Since this time it didn’t require me to keep the production web server offline to debug, I decided to spend some time and bandwidth to get to the bottom of the problem. So after a rebuild of Apache, apr and mod_perl with debug symbols, a push to the server, and a binpkg reinstall.. I was looking at the backtrace, that pointed at this little piece of code:

#ifdef MP_TRACE
    /* httpd core open_logs handler re-opens s->error_log, which might
     * change, even though it still points to the same physical file
     * (.e.g on win32 the filehandle will be different. Therefore
     * reset the tracing logfile setting here, since this is the
     * earliest place, happening after the open_logs phase.
     *
     * Moreover, we need to dup the filehandle so that when the server
     * shuts down, we will be able to log to error_log after Apache
     * has closed it (which happens too early for our likening).
     */
    {
        apr_file_t *dup;
        MP_RUN_CROAK(apr_file_dup(&dup, s->error_log, pconf),
                     "mod_perl core post_config");
        modperl_trace_logfile_set(dup);
    }
#endif

In particular, the call to apr_file_dup has the second parameter at NULL. What’s going on here? Well, it’s a bit complex. The first problem is that for whatever reason, up to last night, the mod_perl ebuild enabled debug information and tracing by default without controlling that with an USE flag. While it is true that if you didn’t enable tracing you wouldn’t get any extra log, the tracing code as you can see is quite invasive, so I want to thank Christian for fixing this up with a new debug USE flag since last night.

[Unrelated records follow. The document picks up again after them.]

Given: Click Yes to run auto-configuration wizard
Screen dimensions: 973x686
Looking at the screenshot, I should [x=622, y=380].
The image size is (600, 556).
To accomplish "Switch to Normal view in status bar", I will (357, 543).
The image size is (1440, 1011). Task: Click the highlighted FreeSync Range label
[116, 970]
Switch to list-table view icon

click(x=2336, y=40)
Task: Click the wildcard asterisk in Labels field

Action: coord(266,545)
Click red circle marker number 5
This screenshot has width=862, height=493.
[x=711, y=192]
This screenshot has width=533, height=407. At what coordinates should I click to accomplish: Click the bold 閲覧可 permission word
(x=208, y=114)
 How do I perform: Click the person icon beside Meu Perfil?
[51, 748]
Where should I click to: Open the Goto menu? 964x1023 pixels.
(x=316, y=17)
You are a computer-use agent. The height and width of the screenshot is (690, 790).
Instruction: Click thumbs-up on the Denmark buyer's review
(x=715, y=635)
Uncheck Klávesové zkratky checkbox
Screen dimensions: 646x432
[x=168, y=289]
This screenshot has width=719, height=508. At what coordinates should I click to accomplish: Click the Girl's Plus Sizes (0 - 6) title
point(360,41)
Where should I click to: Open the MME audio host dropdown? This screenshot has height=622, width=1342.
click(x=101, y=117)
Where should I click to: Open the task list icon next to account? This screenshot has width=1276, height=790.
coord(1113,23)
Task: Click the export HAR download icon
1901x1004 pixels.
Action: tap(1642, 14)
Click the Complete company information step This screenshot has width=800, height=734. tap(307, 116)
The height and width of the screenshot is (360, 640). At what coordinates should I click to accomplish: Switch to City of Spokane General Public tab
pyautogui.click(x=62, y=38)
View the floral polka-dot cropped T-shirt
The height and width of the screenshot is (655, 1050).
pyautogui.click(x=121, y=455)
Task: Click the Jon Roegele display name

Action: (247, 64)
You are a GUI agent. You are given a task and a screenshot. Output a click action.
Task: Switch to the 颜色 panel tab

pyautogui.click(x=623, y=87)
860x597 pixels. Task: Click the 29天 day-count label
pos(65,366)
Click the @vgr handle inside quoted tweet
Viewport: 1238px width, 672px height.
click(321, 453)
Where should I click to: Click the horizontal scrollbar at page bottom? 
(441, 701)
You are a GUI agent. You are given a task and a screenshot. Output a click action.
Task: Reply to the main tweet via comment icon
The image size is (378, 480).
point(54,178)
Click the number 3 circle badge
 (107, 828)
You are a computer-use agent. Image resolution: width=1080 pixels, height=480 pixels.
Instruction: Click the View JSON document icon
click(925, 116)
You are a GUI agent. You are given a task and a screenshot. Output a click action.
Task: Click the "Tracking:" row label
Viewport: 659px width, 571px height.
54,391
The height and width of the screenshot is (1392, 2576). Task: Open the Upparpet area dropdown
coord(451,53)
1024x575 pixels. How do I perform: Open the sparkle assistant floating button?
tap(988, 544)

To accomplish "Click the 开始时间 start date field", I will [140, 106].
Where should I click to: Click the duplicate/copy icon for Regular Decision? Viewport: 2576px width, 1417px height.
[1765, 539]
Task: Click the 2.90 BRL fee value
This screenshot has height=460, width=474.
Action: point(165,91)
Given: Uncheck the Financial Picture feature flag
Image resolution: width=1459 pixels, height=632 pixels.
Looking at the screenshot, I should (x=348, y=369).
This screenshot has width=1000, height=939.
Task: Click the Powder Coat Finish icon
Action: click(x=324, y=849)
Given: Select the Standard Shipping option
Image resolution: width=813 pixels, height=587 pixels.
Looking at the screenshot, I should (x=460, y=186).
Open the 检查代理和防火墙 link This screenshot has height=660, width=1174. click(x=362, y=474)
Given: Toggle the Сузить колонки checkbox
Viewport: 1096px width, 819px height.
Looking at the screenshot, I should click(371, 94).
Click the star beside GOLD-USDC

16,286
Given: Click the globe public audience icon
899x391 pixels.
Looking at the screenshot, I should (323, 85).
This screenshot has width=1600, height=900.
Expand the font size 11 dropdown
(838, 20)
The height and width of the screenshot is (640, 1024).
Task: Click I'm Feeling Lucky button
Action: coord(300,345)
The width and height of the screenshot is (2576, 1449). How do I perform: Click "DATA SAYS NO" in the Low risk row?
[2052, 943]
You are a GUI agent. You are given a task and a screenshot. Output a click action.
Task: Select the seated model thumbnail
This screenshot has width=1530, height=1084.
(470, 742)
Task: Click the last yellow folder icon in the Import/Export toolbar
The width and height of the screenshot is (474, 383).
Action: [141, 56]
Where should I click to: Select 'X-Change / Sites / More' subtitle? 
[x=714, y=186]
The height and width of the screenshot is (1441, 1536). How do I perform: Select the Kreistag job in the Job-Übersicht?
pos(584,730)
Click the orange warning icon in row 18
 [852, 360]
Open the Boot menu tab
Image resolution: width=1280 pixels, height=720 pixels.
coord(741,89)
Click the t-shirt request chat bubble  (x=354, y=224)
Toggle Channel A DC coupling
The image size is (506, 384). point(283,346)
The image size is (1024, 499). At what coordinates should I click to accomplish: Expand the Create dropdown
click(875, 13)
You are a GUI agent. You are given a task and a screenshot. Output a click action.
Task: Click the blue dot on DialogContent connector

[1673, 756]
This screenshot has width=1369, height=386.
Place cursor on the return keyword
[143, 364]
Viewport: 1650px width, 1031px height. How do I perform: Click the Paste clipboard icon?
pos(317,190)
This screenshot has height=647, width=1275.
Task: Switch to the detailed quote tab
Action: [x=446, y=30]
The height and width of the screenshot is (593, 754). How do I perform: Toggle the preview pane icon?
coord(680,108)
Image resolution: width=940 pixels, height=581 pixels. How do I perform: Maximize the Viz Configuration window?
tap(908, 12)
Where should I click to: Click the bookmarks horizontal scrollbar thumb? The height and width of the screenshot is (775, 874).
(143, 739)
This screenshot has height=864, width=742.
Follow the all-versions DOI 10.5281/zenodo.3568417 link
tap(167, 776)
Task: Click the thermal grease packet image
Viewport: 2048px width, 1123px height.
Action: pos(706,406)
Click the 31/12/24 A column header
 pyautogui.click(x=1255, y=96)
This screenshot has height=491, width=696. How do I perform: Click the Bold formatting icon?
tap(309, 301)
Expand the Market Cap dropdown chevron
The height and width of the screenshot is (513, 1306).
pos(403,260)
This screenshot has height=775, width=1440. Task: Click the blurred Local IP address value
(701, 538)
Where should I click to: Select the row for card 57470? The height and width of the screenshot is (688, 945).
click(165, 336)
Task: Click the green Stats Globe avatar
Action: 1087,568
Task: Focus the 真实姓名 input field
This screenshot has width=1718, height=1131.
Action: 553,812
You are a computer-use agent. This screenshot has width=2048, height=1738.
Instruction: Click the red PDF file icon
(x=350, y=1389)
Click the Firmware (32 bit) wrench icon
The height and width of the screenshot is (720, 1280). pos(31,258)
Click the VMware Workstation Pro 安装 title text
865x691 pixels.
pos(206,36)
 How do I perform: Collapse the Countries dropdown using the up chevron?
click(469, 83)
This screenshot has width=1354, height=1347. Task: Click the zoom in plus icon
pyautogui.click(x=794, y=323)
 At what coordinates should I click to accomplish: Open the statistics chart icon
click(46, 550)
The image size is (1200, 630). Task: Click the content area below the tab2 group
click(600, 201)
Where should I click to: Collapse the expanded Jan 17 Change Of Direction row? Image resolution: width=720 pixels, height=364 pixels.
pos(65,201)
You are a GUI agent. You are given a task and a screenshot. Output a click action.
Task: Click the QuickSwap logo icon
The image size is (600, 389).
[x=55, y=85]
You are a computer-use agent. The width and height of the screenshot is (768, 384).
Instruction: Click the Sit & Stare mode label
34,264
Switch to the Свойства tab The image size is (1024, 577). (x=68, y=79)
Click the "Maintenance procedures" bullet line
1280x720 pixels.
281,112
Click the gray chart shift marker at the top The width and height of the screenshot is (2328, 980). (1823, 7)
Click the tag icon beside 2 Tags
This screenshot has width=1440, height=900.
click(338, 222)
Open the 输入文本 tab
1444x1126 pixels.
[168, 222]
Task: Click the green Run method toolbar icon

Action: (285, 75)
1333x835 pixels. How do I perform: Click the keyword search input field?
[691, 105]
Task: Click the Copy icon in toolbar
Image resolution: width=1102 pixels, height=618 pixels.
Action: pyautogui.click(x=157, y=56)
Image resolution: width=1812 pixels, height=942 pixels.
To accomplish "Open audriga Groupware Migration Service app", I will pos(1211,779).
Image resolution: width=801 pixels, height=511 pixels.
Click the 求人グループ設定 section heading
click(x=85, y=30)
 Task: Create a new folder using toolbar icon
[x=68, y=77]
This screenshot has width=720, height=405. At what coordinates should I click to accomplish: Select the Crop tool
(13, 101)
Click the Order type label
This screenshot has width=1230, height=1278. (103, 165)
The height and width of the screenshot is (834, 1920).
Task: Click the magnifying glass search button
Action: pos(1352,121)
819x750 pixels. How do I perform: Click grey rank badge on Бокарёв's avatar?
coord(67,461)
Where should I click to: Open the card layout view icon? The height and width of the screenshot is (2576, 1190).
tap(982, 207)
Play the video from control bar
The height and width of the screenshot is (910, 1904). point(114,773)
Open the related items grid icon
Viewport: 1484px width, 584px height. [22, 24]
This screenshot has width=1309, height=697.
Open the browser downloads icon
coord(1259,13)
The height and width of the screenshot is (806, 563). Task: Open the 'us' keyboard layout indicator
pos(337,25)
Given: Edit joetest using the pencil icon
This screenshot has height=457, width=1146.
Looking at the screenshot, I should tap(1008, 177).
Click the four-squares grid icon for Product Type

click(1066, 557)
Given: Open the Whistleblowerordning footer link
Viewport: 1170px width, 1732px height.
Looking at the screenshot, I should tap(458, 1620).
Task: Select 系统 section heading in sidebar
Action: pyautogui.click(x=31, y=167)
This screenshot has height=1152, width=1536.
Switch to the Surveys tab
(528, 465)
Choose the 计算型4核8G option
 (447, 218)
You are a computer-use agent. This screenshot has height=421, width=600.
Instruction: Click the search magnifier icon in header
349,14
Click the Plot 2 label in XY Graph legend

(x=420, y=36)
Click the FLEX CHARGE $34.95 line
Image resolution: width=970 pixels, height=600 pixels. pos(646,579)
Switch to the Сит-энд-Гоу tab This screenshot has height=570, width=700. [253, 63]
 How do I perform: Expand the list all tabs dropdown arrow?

Anyway, when tracing support is built into mod_perl (even though it is not enabled in the configuration file), the module decides to save a copy of the file pointer in its own configuration to know where to output tracing if it ever get requested. But what it doesn’t check for is whether there is said pointer.

In my case, Apache is set with ErrorLog syslog; this is simply because I pass most of the information to metalog, which can then filter down the information, and take care of rotating the log files by itself. This is also one of the very few differences between the Apache configuration for xine-project.org and my servers, since the former just doesn’t get as many ModSecurity hits (it doesn’t have that module enabled at all, to be precise).

It goes without saying that when the error log is set to output to syslog, and not to a file, there is no s->error_log file pointer, which explains the NULL parameter and, in turn, the Apache crash. I reported this as issue #75240 which is yet to be fixed.

So I spent the best part of a month fighting with a very stupid bug. Lovely.

Unfortunately the painful installation is not done yet. There is one more issue: the var directory within the RT installation is marked as writeable by the user the code will run as (so the rt user in case of lighttpd/FastCGI, and apache in case of Apache’s mod_perl)… but the mason_data sub-directory isn’t! And of course Mason needs to write to that the cache files that are then served to the user. So the default installation still require quiiite a bit of fiddling.

Are we done yet? Not a chance. As you might have guessed at this point, if you know the software I’m working with, I encountered another bothersome point: when using mod_perl, Apache does not drop privileges to a different user, which means that all the RT code is processed as the Apache user. And I don’t like that at all.

It is true that just dropping privileges is not enough all by itself — before moving to a KVM guest, I had quite a bit of problems with Passenger dropping to a different user, but not processing limits, which didn’t solve the problem of a too greedy Ruby that should have been killed and wasn’t; luckily you can solve that with grsec by enforcing per-user limits.

So my next step is probably getting Apache’s FastCGI set up and get RT to use that.. after that I will probably move it back on this server, so that the remote PostgreSQL connection is avoided altogether, since the problem with Apache crashing has been found anyway, and even if I have to fall back to mod_perl I know it’ll work just fine as long as I keep the debug USE flag disabled.

Prepare to hear again from me, I’m afraid.